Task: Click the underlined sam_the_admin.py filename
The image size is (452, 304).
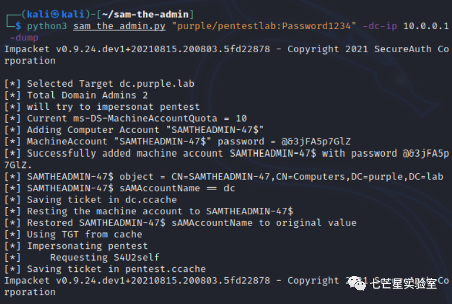Action: pos(119,26)
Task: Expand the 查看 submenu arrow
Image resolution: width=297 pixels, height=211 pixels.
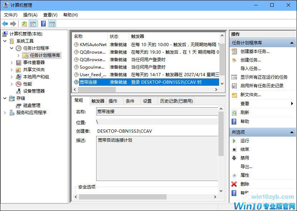Action: pyautogui.click(x=292, y=103)
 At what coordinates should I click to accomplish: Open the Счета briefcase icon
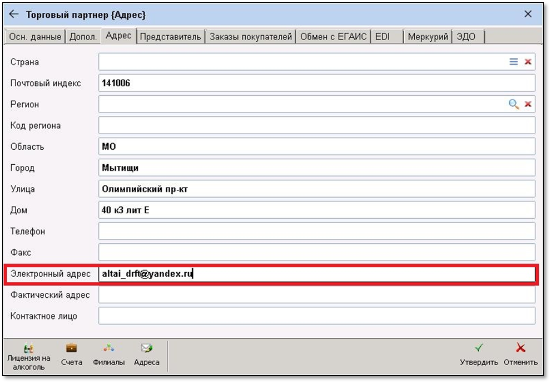pyautogui.click(x=71, y=355)
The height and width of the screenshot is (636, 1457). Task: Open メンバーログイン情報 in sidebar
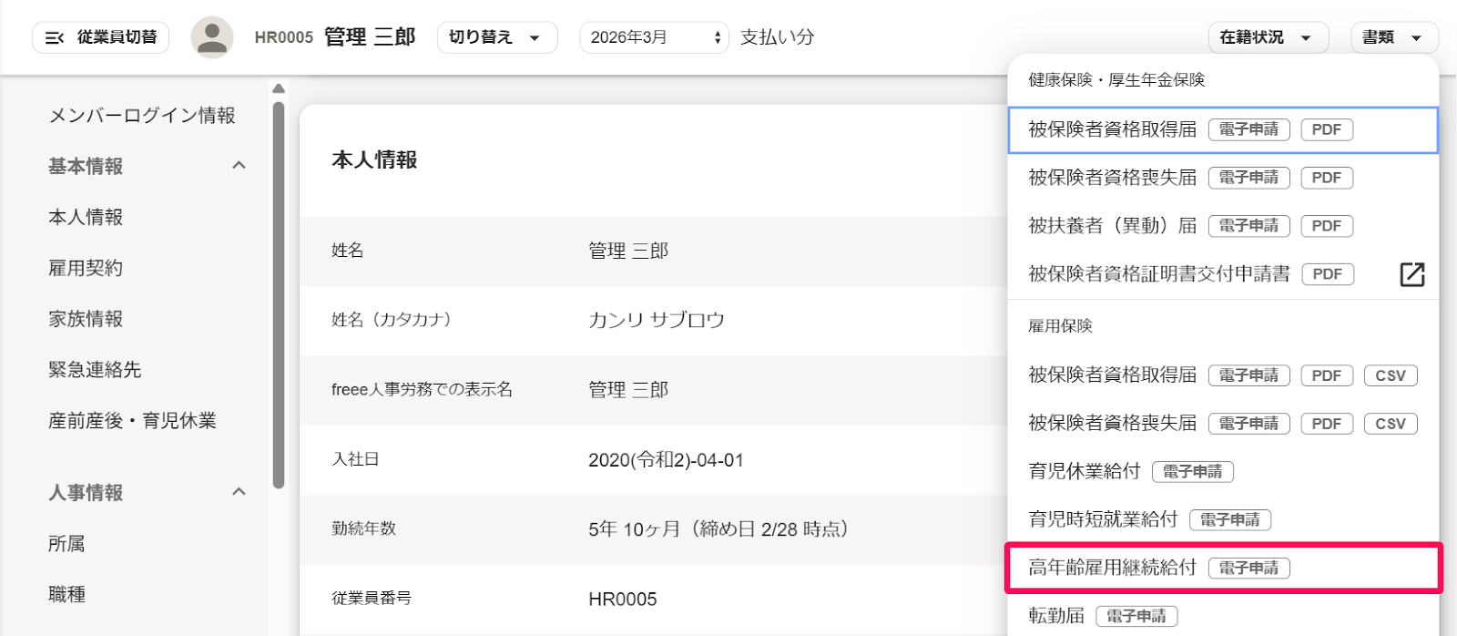[x=142, y=115]
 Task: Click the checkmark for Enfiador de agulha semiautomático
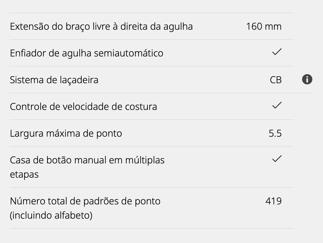coord(277,52)
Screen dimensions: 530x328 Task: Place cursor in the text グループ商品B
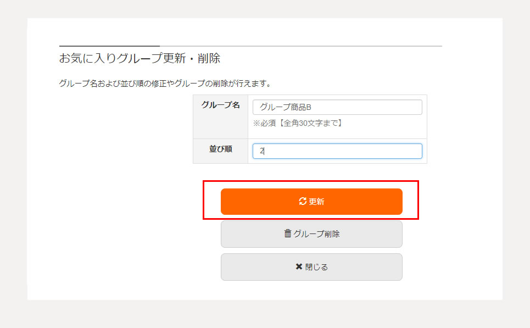pyautogui.click(x=285, y=107)
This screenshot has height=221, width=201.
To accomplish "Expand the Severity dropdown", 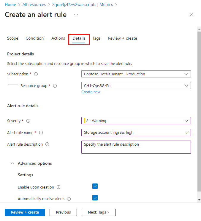I will point(136,121).
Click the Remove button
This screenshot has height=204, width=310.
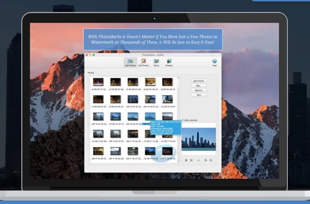(x=199, y=90)
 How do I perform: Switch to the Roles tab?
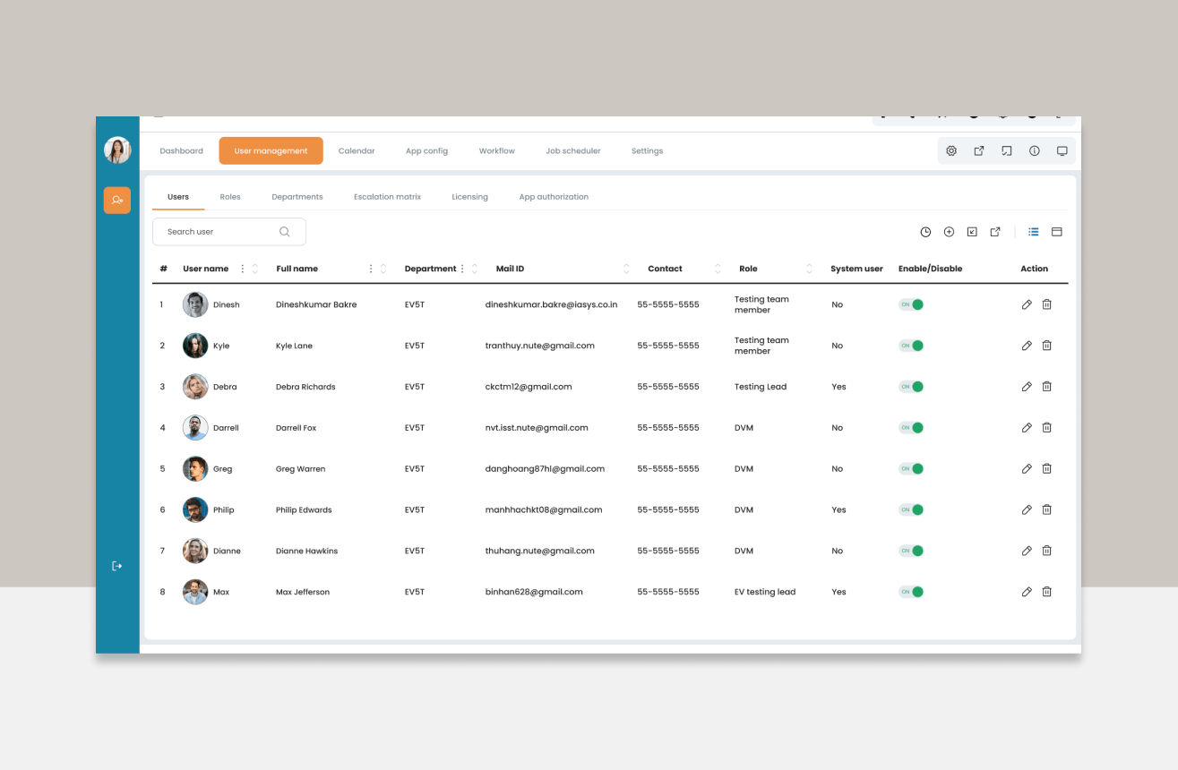click(x=230, y=197)
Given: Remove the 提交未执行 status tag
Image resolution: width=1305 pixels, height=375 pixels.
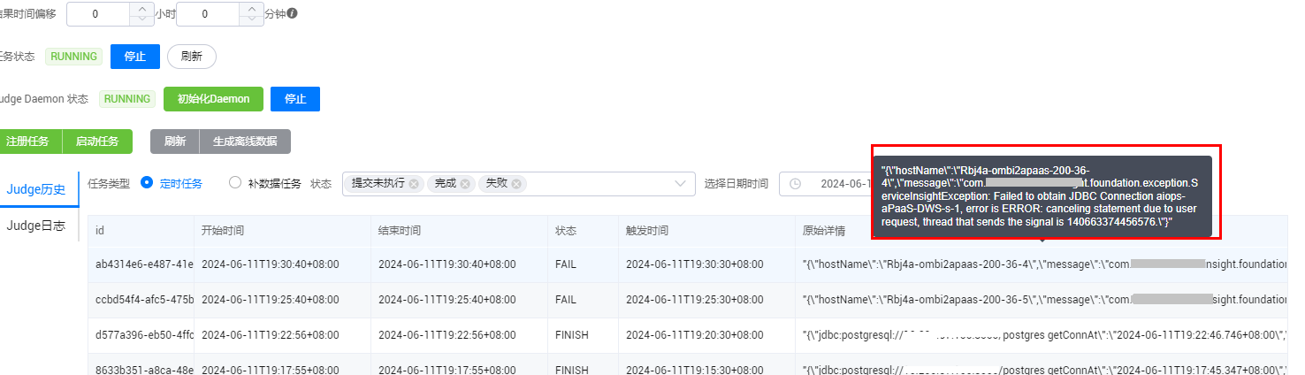Looking at the screenshot, I should click(x=414, y=183).
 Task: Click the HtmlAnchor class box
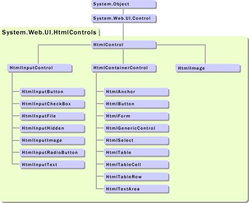[x=136, y=92]
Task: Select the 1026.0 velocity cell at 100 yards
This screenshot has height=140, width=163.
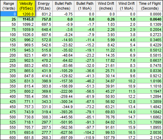Action: tap(26, 35)
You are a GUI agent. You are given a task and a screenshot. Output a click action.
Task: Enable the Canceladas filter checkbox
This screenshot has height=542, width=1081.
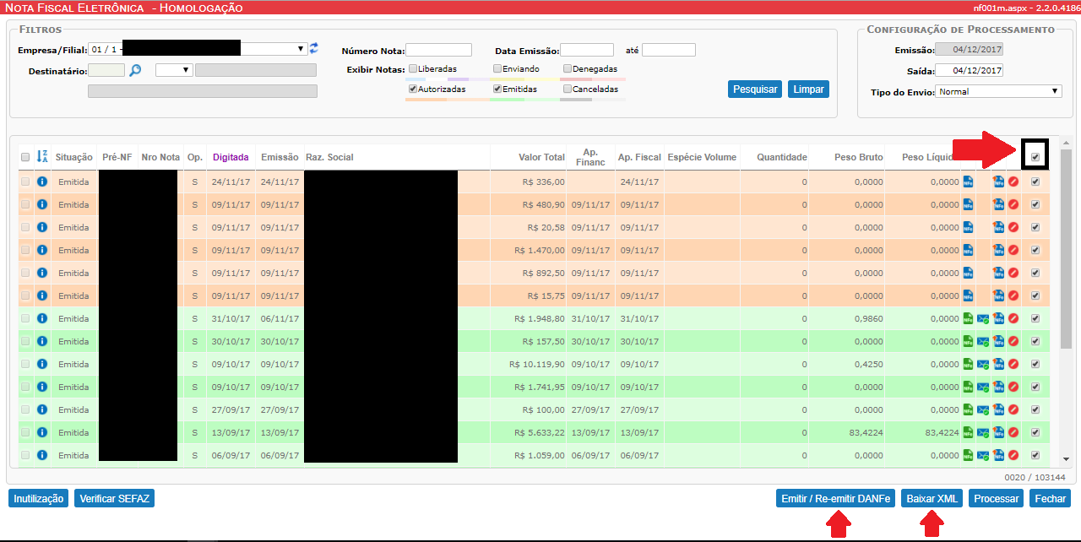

[Problem description]
Repeat the line containing "Task: Enable the Canceladas filter checkbox" and every line after it up to the end of the material above, exactly as they stand, minus the pictures.

[Solved exercise]
Task: Enable the Canceladas filter checkbox
This screenshot has height=542, width=1081.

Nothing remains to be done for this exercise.